A block of data –
▶
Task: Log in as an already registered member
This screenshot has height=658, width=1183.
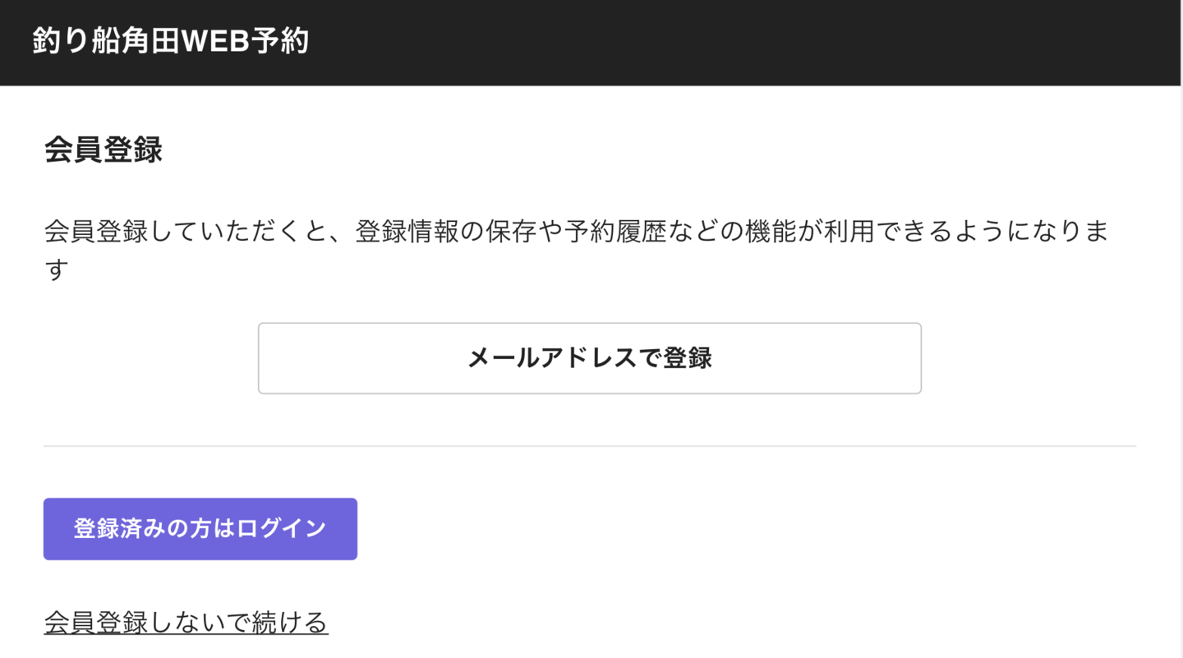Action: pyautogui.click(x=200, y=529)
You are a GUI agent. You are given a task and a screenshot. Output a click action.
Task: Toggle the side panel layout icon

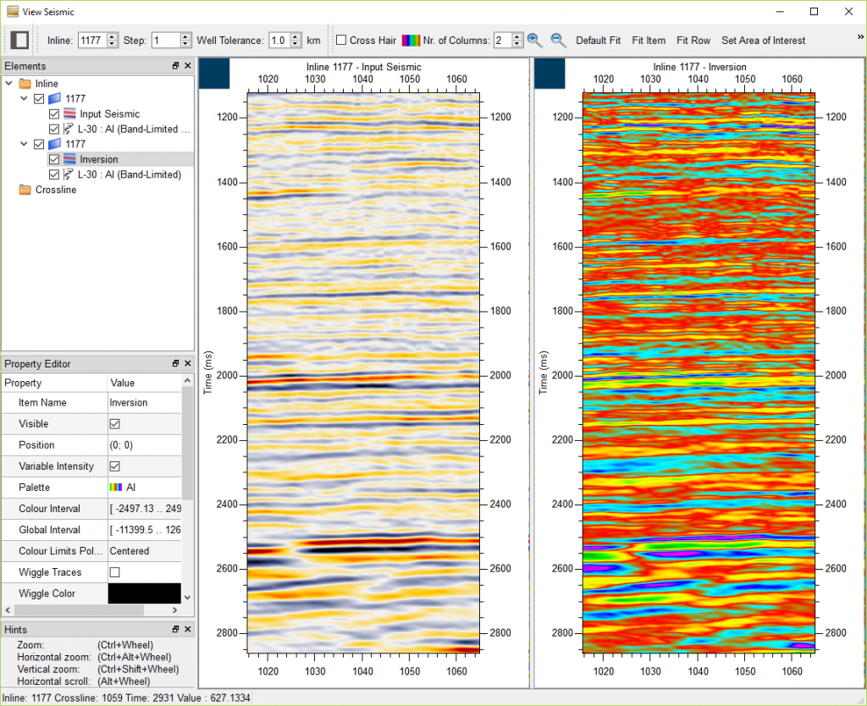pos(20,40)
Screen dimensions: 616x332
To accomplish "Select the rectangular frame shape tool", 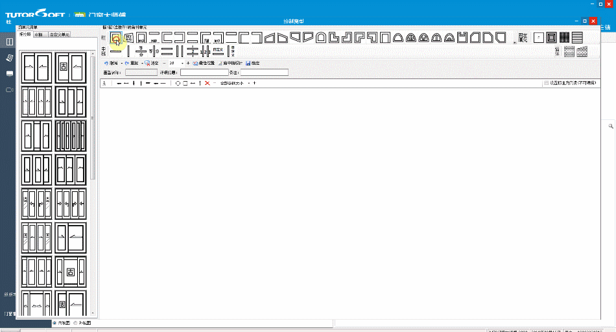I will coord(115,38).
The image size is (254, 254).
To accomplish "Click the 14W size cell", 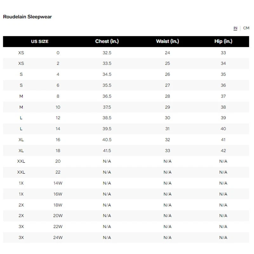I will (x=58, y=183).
◀
Short exercise – Locate each line above that contains the string "screenshot", and copy those lines.

Worked solution –
This screenshot has height=658, width=1183.
You are a GUI agent. You are given a task and a screenshot. Output a click action.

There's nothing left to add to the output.